Der 68er mit den graugrünen Augen und der feingeschnittenen Nase hat unübersehbar Sinn für Ästethik: Jensen trägt ein Seidenhemd mit verdeckter Knopfleiste, einem kunstvoll zum Krawattenersatz geschlungenen Seidenschal und einen Rubin am Ohr.

Als „einen sehr angenehmen Zeitgenossen“ beschreibt ihn sein Stadtratskollege Horst Porath (SPD). Konfliktpunkte hätten sich immer „in kooperativer Weise“ ausräumen lasssen. „Er ist keiner von denen, die sich in den Vordergrund drängen“, sagt Sybille Volkholz, die „den Jörni“ als Schulsenatorin unter Rot-Grün als wissenschaftlichen Mitarbeiter in ihre Senatsverwaltung holte. An Jensen schätzt sie, daß er „mit unglaublicher Beharrlichkeit selbstgesteckte Ziele verfolgt.“

Als Bezirksbürgermeister im zukünftigen Regierungsviertel will Jensen bei der Hauptstadtpolitik gegensteuern, damit der Bezirk nicht „überrollt“ wird. Im Rat der Bürgermeister kann er sich vorstellen, mit den PDS-Bürgermeistern „in Teilbereichen eine gemeinsame Linie zu finden“ und diese auch durchzusetzen. „Ich muß keine Rücksichten auf den Senat nehmen“, sagt er.

* Datenteil *
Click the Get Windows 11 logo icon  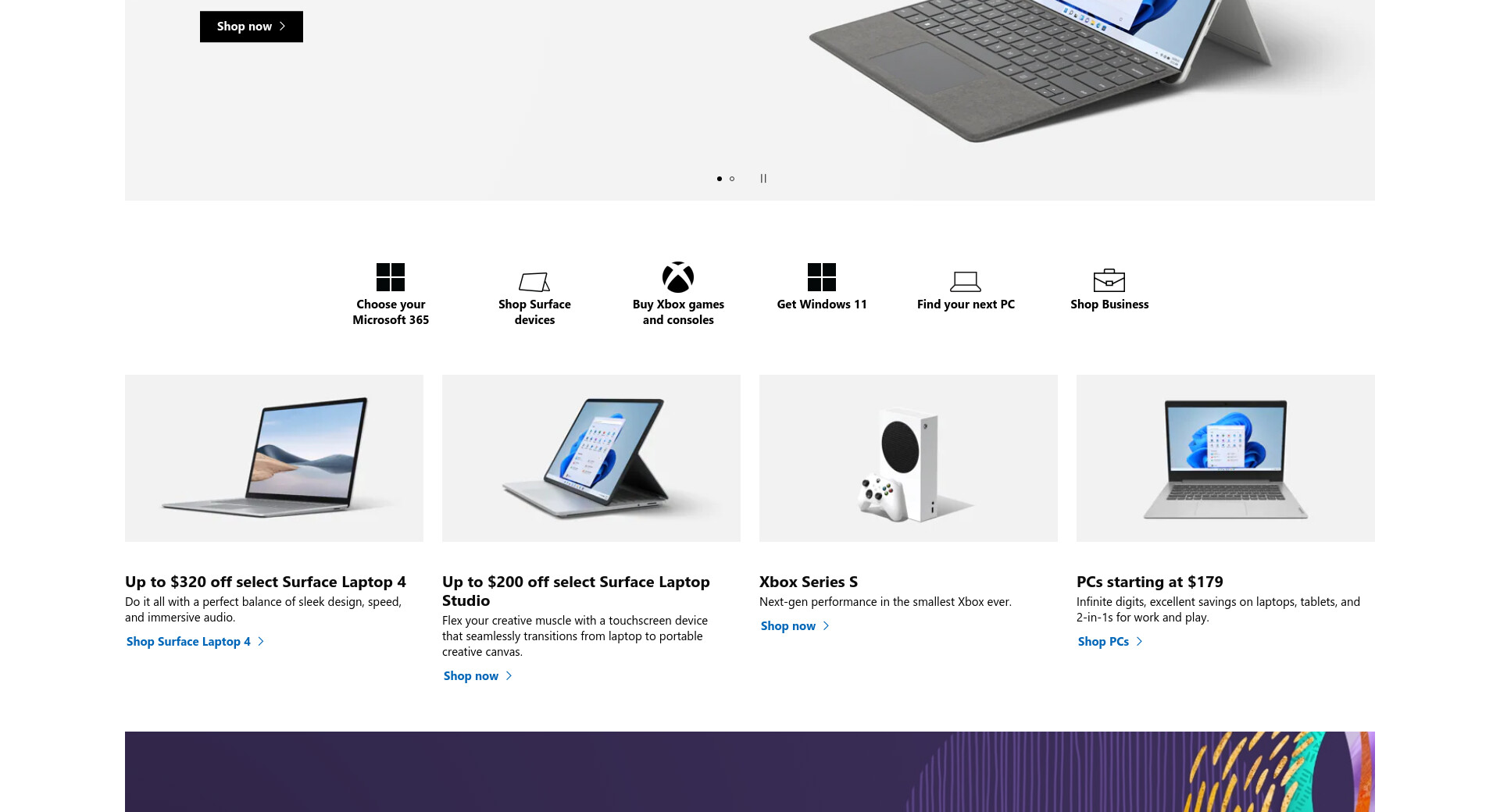[822, 277]

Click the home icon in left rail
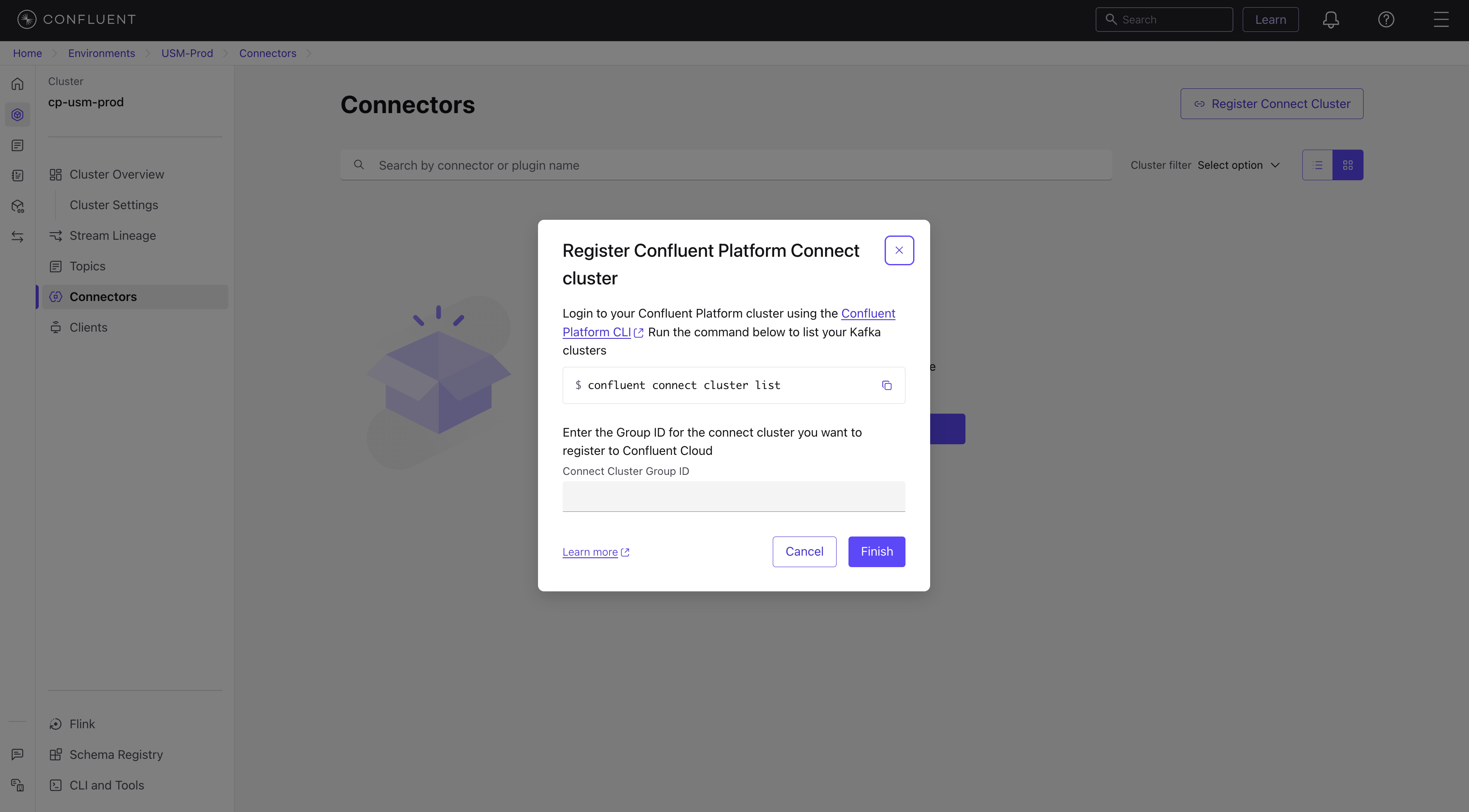[18, 85]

* Arbeitsanweisung *
Gib den Textauszug über Jensen von „Der 68er mit“ bis „Rubin am Ohr.“ wortgetreu wieder.

* Lösung *
Der 68er mit den graugrünen Augen und der feingeschnittenen Nase hat unübersehbar Sinn für Ästethik: Jensen trägt ein Seidenhemd mit verdeckter Knopfleiste, einem kunstvoll zum Krawattenersatz geschlungenen Seidenschal und einen Rubin am Ohr.